Поэт, прозаик, переводчик, пушкинист, он события революции увидел под своим собственным углом: он убедился в беспомощности культуры перед варварством; он понял, насколько уязвима высокая гармония поэзии перед простым требованием хлеба насущного. Очевидец братоубийственной бойни в Москве осенью 1917 года, он описал с бесстрастьем летописца как «семь дней и семь ночей Москва металась в огне, бреду. Но грубый лекарь щедро пускал ей кровь…» Но какое же спасенье возможно «среди Москвы, страдающей, растерзанной и падшей»? Письменный стол, — сказала бы Цветаева.

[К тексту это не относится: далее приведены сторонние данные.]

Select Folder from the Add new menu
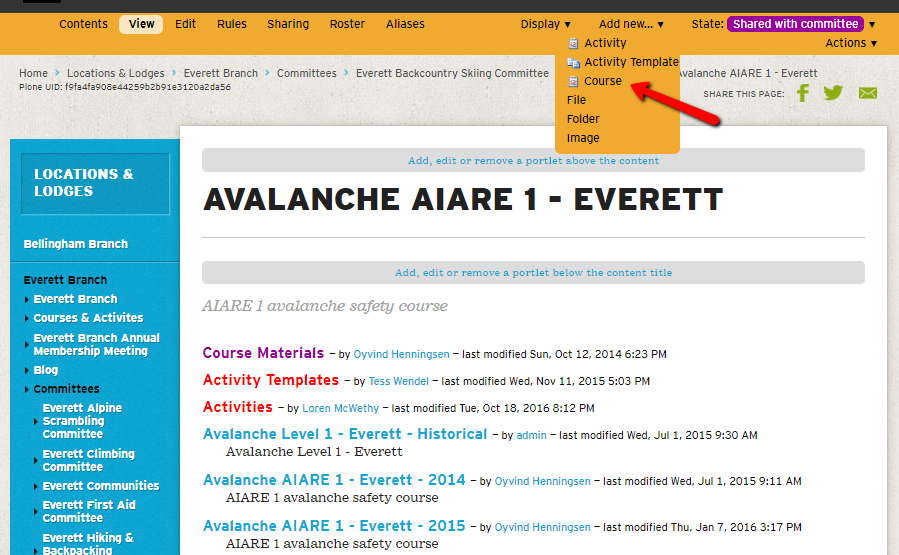The image size is (899, 555). pyautogui.click(x=583, y=119)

И сел работать. Но впервые в жизни

Ни «Моцарт и Сальери», ни «Цыганы»

В тот день моей не утолили жажды.

«Тяжелая лира» Ходасевича не просто тяжелая, она неподъемная, и он прикован к ней, как каторжник к ядру. «Я падаю в себя», — провозглашает поэт, выдавая желаемое за действительное. Россия и революция, поэзия и русская речь — вот что составляет обнаженный нерв творчества Ходасевича.

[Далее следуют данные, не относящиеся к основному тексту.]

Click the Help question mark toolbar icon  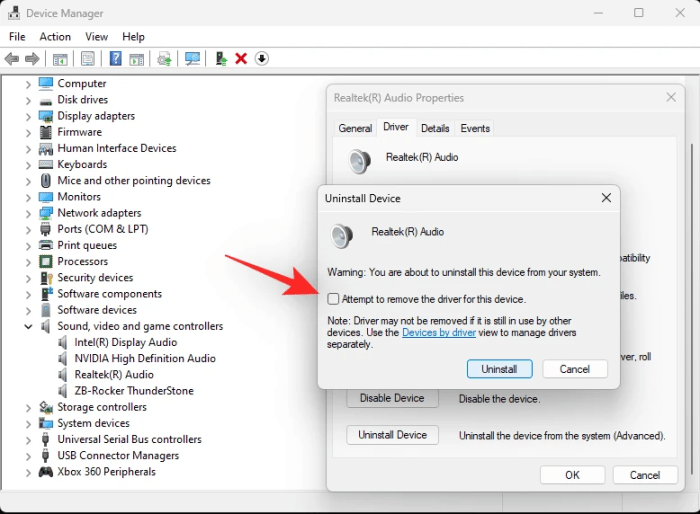point(115,59)
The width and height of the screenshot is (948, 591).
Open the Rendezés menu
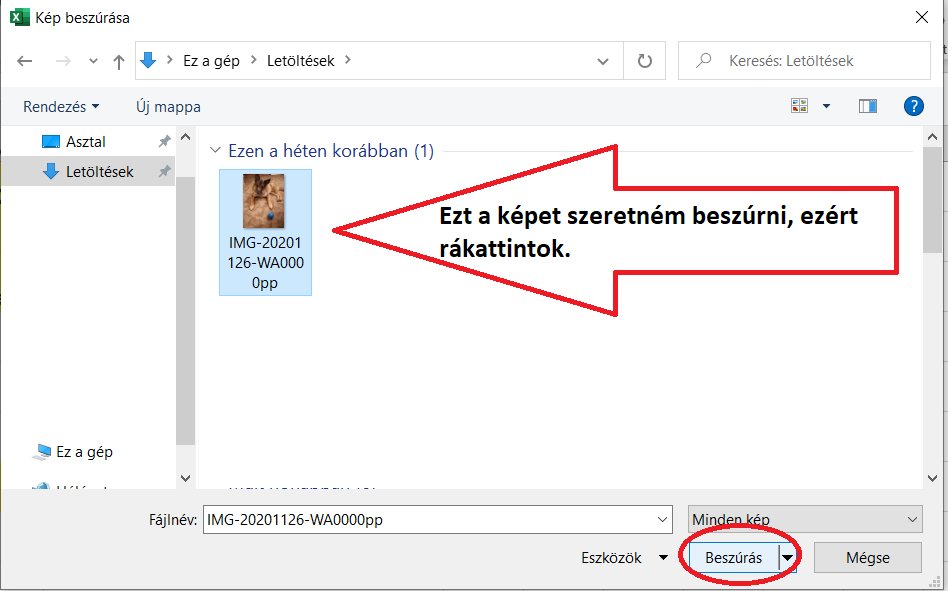[61, 106]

Воспринимая революцию как смерть души, страны и народа, он знал:

Так и душа моя идет путем зерна:

Сойдя во мрак, умрет — и оживет она.

И ты, моя страна, и ты, ее народ,

Умрешь и оживешь, пройдя сквозь этот год, —

Затем, что мудрость нам единая дана:

Всему живущему идти путем зерна.

Ходасевич эмигрировал: Германия, Франция, Италия — словом «Европейская ночь». «Все каменное, в каменный пролет уходит ночь» — гадость…

Он, и как спасение, вспоминает свою кормилицу:

Там, где на сердце, съеденном червями,

Любовь ко мне нетленно затая…

В этом «сердце, съеденном червями» — весь Ходасевич.

И вот, Россия, «громкая держава»,

Ее сосцы губами теребя,

Я высосал мучительное право

Тебя любить и проклинать тебя.

И млечное родство с языком, без которого не бывает полноценной личности, обостренное у Ходасевича до растворения в языковой стихии:

Люблю из рода в род мне данный

Мой человеческий язык:

Его суровую свободу,

Его извилистый закон…

О, если б мой предсмертный стон

Облечь в отчётливую оду!

Ахматова Анна Андреевна

(1889–1966)

Я Гумилеву отдавал визит,

Когда он жил с Ахматовою в Царском.

Ахматова устала у стола,

Томима постоянною печалью,

Окутана невидимой вуалью

Ветшающего Царского Села…

Это — enfant terrible Серебряного века, Игорь Северянин, из безмятежной в 24 году Эстонии.

Здесь весь джентльменский набор дореволюционных представлений об Ахматовой — томная, печальная, утомленная; тут же (куда же без нее) вуаль и Царское Село. Этакая акварель не то Бакста, не то Сомова, а, может быть и Бенуа.

Не знал эгофутурист, что той, прежней Ахматовой, нет более; что уже написаны программные «Мне голос был» и «Не с теми я, кто бросил землю…», в которых была угадана дальнейшая жизнь и судьба.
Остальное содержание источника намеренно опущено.